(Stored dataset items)
-- START --

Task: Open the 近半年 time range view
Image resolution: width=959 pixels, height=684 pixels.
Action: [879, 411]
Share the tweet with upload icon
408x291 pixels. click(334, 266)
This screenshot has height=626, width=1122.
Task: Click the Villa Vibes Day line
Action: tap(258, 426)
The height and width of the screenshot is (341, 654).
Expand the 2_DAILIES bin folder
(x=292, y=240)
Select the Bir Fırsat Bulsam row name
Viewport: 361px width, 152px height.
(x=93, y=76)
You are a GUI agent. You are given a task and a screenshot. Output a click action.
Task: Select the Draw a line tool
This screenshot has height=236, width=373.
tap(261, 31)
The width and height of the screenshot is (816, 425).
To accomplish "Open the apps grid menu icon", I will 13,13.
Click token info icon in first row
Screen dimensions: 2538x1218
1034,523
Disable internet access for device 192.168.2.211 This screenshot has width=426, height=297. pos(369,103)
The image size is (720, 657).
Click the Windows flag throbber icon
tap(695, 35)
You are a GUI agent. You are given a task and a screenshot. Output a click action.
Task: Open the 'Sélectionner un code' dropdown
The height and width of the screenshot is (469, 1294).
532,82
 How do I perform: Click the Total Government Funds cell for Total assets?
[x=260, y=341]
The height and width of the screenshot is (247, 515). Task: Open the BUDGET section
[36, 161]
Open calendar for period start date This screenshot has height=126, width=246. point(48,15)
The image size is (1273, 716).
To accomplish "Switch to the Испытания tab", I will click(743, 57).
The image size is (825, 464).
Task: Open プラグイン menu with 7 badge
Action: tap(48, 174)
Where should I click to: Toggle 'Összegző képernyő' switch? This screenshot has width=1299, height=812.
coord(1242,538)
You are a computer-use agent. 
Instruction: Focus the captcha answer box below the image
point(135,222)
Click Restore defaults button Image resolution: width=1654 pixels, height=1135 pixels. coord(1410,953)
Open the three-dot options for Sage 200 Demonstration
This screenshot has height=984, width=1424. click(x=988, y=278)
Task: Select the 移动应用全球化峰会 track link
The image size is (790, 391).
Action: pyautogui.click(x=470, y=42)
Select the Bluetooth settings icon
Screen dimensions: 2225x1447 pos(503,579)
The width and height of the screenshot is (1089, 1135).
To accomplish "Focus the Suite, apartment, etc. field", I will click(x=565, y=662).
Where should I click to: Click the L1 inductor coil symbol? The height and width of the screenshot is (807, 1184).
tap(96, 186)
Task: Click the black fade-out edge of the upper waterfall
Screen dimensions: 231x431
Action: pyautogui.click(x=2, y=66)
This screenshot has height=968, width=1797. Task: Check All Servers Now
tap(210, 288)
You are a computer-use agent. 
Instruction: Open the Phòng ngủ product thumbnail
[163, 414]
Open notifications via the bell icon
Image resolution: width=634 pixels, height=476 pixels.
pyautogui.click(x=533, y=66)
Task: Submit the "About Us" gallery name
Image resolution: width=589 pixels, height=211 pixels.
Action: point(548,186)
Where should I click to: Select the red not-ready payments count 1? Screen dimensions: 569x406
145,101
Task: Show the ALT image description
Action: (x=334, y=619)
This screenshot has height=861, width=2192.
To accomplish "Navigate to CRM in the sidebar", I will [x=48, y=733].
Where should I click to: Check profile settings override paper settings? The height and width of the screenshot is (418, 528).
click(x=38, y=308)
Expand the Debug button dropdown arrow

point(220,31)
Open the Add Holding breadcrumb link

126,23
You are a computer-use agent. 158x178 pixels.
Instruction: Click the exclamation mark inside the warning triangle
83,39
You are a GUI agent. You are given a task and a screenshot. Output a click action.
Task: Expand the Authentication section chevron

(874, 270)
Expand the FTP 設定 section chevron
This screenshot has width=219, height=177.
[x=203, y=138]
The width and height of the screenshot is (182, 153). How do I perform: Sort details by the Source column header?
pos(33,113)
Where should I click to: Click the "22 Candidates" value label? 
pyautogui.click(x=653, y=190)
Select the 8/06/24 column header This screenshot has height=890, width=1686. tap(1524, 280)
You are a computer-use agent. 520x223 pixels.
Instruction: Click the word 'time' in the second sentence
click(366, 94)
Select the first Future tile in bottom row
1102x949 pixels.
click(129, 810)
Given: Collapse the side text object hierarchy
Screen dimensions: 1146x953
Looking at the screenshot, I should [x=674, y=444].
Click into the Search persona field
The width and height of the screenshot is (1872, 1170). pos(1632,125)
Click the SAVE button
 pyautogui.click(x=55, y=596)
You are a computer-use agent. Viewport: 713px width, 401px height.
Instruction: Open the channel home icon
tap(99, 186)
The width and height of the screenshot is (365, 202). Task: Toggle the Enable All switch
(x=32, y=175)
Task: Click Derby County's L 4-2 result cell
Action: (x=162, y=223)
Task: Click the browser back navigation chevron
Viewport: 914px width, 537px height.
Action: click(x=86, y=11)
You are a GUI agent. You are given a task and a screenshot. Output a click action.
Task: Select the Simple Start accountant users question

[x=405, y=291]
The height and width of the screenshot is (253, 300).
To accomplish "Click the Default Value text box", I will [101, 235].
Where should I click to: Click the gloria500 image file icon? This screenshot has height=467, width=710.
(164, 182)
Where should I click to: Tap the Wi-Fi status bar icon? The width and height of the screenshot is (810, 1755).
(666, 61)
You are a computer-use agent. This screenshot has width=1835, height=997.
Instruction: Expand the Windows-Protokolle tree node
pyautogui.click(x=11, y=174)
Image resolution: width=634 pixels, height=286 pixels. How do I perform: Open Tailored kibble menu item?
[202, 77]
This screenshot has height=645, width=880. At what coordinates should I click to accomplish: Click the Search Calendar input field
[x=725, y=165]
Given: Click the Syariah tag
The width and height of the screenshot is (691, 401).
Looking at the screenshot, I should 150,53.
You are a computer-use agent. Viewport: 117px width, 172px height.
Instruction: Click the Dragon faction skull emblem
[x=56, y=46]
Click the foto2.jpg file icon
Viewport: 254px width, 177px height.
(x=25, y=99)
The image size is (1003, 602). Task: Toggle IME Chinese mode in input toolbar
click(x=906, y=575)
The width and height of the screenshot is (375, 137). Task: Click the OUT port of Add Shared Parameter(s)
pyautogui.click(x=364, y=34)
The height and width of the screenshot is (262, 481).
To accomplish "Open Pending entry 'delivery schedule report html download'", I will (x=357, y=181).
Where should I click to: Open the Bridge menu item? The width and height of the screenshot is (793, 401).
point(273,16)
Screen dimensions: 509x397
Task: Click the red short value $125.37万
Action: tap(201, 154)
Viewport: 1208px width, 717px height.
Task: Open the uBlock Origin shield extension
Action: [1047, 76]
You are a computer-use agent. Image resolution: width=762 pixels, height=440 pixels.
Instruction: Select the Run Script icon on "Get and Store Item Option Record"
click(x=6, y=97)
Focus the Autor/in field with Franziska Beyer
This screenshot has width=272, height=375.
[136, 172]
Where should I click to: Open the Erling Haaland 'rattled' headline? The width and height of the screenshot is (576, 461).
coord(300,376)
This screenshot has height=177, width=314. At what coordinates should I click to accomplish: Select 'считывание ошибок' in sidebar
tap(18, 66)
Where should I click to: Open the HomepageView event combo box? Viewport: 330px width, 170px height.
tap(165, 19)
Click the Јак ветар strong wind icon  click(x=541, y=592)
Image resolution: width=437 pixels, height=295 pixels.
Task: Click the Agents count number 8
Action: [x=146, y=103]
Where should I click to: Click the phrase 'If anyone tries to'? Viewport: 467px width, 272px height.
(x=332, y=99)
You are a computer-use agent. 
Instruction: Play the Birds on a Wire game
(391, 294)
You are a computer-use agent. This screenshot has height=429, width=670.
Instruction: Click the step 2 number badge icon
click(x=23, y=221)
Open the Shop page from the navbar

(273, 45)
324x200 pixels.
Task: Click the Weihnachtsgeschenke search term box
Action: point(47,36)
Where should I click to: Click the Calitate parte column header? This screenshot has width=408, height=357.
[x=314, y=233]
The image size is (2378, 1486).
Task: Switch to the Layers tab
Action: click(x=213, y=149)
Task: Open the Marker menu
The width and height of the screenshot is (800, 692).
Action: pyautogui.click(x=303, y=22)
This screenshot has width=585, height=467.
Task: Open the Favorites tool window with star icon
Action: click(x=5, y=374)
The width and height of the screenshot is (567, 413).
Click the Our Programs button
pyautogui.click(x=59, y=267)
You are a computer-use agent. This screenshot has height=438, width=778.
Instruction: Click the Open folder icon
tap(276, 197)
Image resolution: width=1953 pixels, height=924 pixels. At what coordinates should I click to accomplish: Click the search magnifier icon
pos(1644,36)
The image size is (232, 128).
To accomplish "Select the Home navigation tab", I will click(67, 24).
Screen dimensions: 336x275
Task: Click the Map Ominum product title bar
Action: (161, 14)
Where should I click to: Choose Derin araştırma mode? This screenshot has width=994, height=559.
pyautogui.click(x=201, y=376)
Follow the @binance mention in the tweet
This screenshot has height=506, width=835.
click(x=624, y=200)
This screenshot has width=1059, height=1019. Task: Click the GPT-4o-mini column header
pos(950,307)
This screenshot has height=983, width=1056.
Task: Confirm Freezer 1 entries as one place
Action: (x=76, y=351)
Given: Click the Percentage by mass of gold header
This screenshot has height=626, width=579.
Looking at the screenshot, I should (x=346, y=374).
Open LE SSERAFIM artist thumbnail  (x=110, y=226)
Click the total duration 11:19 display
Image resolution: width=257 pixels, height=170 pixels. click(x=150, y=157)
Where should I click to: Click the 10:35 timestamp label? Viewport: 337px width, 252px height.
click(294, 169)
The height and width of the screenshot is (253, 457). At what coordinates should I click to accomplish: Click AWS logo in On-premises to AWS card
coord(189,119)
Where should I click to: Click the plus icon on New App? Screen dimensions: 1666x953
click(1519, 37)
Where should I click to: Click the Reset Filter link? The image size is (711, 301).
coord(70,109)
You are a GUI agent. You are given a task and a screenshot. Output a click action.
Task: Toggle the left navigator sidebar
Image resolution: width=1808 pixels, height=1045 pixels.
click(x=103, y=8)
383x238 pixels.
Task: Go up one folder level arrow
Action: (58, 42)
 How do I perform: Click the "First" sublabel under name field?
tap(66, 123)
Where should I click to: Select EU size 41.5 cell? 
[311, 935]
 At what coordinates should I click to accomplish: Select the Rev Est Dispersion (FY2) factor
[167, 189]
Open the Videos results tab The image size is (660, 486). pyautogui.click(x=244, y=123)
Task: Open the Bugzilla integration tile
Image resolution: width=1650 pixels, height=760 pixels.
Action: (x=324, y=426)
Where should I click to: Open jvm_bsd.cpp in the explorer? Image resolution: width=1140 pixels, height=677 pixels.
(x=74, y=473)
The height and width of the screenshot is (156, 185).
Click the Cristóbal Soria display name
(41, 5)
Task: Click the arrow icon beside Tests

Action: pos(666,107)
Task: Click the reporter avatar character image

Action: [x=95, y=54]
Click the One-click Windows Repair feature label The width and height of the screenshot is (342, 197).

-- END --

PROBLEM STATEMENT — Reproduce verbatim the lines of the material from the line with "You are a computer-use agent. Viewport: 713px" up to and including the line with "(x=25, y=99)".

FULL RESPONSE —
You are a computer-use agent. Viewport: 713px width, 401px height.
Instruction: Open the channel home icon
tap(99, 186)
The width and height of the screenshot is (365, 202). Task: Toggle the Enable All switch
(x=32, y=175)
Task: Click Derby County's L 4-2 result cell
Action: (x=162, y=223)
Task: Click the browser back navigation chevron
Viewport: 914px width, 537px height.
Action: click(x=86, y=11)
You are a GUI agent. You are given a task and a screenshot. Output a click action.
Task: Select the Simple Start accountant users question

[x=405, y=291]
The height and width of the screenshot is (253, 300).
To accomplish "Click the Default Value text box", I will [101, 235].
Where should I click to: Click the gloria500 image file icon? This screenshot has height=467, width=710.
(164, 182)
Where should I click to: Tap the Wi-Fi status bar icon? The width and height of the screenshot is (810, 1755).
(666, 61)
You are a computer-use agent. This screenshot has width=1835, height=997.
Instruction: Expand the Windows-Protokolle tree node
pyautogui.click(x=11, y=174)
Image resolution: width=634 pixels, height=286 pixels. How do I perform: Open Tailored kibble menu item?
[202, 77]
This screenshot has height=645, width=880. At what coordinates should I click to accomplish: Click the Search Calendar input field
[x=725, y=165]
Given: Click the Syariah tag
The width and height of the screenshot is (691, 401).
Looking at the screenshot, I should 150,53.
You are a computer-use agent. Viewport: 117px width, 172px height.
Instruction: Click the Dragon faction skull emblem
[x=56, y=46]
Click the foto2.jpg file icon
Viewport: 254px width, 177px height.
(x=25, y=99)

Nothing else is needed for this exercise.